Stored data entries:
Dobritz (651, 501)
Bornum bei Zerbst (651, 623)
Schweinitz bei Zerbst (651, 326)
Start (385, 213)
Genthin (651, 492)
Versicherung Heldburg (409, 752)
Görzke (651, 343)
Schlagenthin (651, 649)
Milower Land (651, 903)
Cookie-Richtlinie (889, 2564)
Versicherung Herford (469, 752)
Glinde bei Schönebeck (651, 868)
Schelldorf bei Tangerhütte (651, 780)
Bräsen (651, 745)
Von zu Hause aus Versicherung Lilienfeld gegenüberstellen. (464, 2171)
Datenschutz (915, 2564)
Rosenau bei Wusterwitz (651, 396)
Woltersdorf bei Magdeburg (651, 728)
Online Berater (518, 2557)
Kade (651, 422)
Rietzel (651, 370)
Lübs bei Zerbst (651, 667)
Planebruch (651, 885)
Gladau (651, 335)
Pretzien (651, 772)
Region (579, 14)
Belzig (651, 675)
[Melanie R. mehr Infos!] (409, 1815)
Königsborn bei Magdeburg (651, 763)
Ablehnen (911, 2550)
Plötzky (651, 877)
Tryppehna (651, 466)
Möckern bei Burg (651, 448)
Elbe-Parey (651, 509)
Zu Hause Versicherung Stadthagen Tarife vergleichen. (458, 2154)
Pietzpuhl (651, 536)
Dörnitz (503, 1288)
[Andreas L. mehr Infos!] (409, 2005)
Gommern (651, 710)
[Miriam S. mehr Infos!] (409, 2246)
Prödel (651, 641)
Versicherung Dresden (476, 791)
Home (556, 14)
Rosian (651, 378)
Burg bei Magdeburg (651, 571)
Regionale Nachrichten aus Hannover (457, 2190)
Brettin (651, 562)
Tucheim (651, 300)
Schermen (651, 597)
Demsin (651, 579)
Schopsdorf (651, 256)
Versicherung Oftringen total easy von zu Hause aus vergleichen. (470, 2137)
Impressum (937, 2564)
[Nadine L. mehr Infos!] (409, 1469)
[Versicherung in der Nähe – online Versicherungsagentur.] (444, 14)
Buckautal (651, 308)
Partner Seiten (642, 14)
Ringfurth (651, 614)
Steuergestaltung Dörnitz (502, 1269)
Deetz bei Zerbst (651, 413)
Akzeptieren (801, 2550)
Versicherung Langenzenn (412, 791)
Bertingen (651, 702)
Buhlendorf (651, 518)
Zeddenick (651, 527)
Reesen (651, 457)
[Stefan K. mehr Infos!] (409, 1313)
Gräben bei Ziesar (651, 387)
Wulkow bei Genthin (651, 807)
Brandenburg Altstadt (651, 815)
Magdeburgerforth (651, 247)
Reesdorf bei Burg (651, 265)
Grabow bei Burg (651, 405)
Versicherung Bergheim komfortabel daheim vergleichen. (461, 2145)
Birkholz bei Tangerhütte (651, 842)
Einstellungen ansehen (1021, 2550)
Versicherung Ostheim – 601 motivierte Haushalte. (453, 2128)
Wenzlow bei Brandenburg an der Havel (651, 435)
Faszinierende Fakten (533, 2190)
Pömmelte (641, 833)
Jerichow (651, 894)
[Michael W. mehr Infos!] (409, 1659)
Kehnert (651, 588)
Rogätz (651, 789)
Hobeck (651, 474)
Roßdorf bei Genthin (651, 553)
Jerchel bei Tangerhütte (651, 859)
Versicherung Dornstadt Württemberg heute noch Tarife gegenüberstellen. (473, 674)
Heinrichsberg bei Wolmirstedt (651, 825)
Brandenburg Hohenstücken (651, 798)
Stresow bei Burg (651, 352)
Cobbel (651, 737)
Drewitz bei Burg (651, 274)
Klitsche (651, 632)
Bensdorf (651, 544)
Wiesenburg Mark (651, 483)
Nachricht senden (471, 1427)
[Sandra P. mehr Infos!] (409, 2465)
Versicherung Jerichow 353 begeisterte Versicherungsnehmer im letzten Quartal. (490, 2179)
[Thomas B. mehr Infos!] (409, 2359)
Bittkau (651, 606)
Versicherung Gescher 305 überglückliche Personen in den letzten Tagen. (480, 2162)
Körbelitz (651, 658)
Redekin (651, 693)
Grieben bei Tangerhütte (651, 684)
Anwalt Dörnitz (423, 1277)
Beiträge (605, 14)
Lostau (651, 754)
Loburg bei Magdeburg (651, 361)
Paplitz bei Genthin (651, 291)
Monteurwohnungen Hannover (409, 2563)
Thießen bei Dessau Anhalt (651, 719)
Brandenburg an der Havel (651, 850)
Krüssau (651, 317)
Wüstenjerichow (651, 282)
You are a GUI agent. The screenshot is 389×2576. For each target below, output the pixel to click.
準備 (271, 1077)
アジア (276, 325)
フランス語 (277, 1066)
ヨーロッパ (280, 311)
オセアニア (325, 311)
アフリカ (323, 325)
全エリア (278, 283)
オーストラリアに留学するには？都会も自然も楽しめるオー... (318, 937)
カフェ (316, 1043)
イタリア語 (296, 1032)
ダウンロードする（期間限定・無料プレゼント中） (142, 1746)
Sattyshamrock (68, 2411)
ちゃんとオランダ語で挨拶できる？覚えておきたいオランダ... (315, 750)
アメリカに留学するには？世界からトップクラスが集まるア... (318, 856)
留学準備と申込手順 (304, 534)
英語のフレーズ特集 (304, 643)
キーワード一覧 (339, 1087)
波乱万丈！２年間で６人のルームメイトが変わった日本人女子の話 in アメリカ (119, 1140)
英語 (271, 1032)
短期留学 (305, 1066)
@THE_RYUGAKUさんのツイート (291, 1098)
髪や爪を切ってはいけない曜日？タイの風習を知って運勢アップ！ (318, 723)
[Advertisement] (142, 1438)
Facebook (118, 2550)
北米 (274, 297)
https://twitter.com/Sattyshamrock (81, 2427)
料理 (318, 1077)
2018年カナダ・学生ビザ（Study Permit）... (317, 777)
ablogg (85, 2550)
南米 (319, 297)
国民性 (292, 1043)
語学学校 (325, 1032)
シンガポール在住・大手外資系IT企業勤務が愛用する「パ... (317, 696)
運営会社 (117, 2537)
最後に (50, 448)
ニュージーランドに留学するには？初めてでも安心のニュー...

### [THE TASK]
All lines above that contain "Hannover" are required in the answer.

### [WRITTEN REPLY]
Regionale Nachrichten aus Hannover (457, 2190)
Monteurwohnungen Hannover (409, 2563)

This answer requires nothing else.